Schließen-Knopf

Wie ich über Musik zum Design zum Storytelling kam

19.12.2022

Sie kennen meine Passion für empathisches Branding und markantes, funktionales Webdesign. Da werde ich nicht müde, darüber zu referieren. Es gibt aber noch eine andere Leidenschaft, die in mir brennt – und über die ich gerne erzähle.

Bild


Der erste Funkenflug

Seit meiner Kindheit, begleitet mich die Liebe zur Musik. Genauer: Musik zu entdecken, sie zu genießen und etwas Neues aus diversen Stücken zu erschaffen. Doch ich greife vor – fangen wir damit an, wie der Funke übersprang.

Meine erste Berührung mit einem Musikstück, das ich unbedingt wieder hören wollte, hatte ich Ende der 80er, als ich etwa 9 Jahre alt war:
Im Nachmittagsfernsehen sah ich eine Familienkomödie aus den 70ern – es muss also an einem Wochenende gewesen sein, da ich etwas länger fernsehen durfte. Da lief beim Abspann jener Song, der zum ersten Mal das Bedürfnis in mir weckte, ein Lied wieder und wieder hören zu wollen. Zu müssen! Der Matteo aus der Zukunft hätte geistesgegenwärtig seine »Shazam«-App gezückt, doch von Smartphones und Musikerkennungssoftware waren wir noch einige Zeit entfernt.

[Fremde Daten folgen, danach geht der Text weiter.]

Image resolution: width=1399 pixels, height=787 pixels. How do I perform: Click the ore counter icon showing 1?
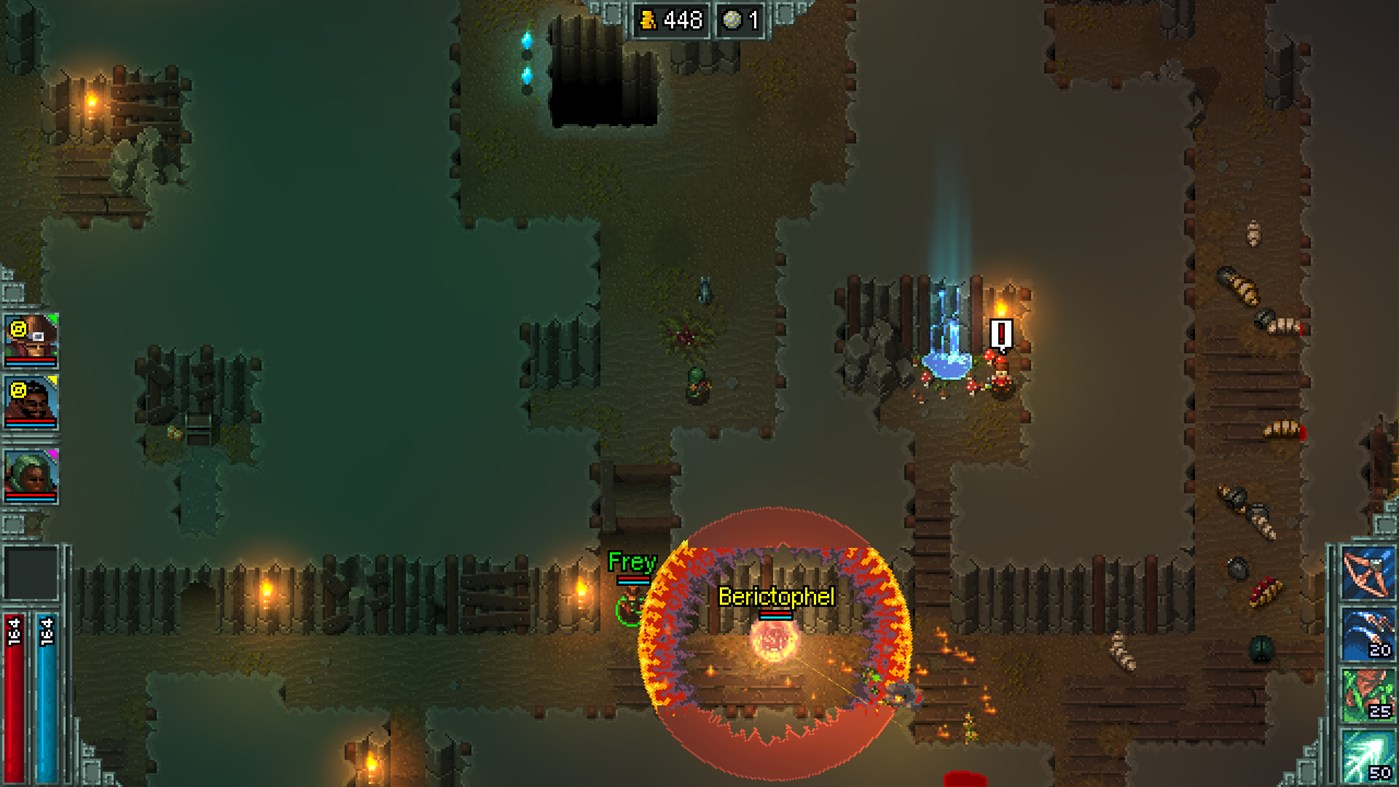click(x=734, y=20)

Die Nadel im Plattenhaufen

Dieses gesuchte Lied hallte in mir so sehr nach, dass ich mich damals sofort vor meine Familie stellte und vorsang. So würde man mir gewiss sagen können, wie dieser Song heisst. Doch meine gesanglichen Qualitäten waren wohl noch ausbaufähig – denn auch in der Schulklasse und im Plattenladen erhielt ich keine Resonanz. Also machte ich mich (heimlich) an die Schallplatten meines Vaters. Ich durchforstete sie alle – Scheibe für Scheibe, A-Seite für B-Seite – konnte es aber nicht aufspüren.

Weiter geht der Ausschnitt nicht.